It goes without saying that architecture always conveyed a symbolic meaning besides providing basic shelter. The Great Wall of China for instance, became so familiar to the eye of the (Western) viewer that it came to serve as a symbol for the whole country itself. It became an icon for the political unity of the Middle Kingdom, despite the fact that it never was one coherent building complex but rather the combined result of individual parts built in different time periods. We would like to discuss the existence and nature of the traditional and modern symbolic architecture in China and Mongolia; moreover, to what extent an architectural monument, an urban design plan, a certain construction method or material in general can exemplify an entire geographic region, a time period or a political system.
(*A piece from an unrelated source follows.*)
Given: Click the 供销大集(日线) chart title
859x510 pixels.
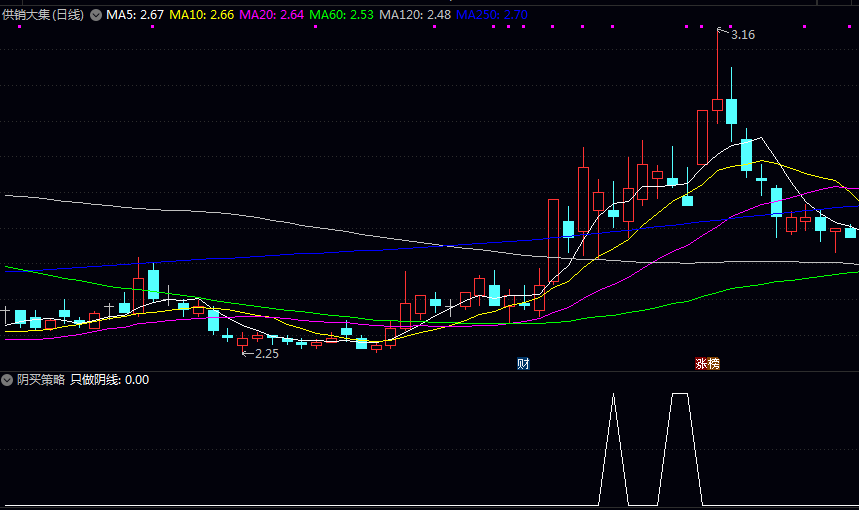Looking at the screenshot, I should point(44,15).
The hand of the Middle Kingdom certainly shaped the political, cultural and architectural landscape of Asia in the past several thousand years. However, it eventually came into being through a mutual exchange between the indigenous Chinese culture and its neighbouring regions: For example, the influence of the nomadic and sedentary peoples from the North, such as Xiongnu and Xianbei confederations or medieval Mongolian tribes, as well as the artistic influences from the West such as Greco-Roman, Sassanian, and Indian vocabulary that existed in Central Asia at the time.
The fusion of the building traditions in East Asia is one of the last mysteries within the long tradition of architectural research in Austria. In the early 18th Century, the Austrian architect Johann Fischer von Erlach, leading master-builder of the Habsburg Empire in the Baroque Period, published the first discourse on world architecture. His copperplate print A Plan of Civil and Historical Architecture (1721) already included selected examples of Chinese architecture.
The 2009 Vienna Symposium aims to address the past, the present and the future of the field, by focusing on traditional architecture, preservation and reconstruction of historical buildings, as well as modern architecture and urban planning in China and the bordering region of Mongolia.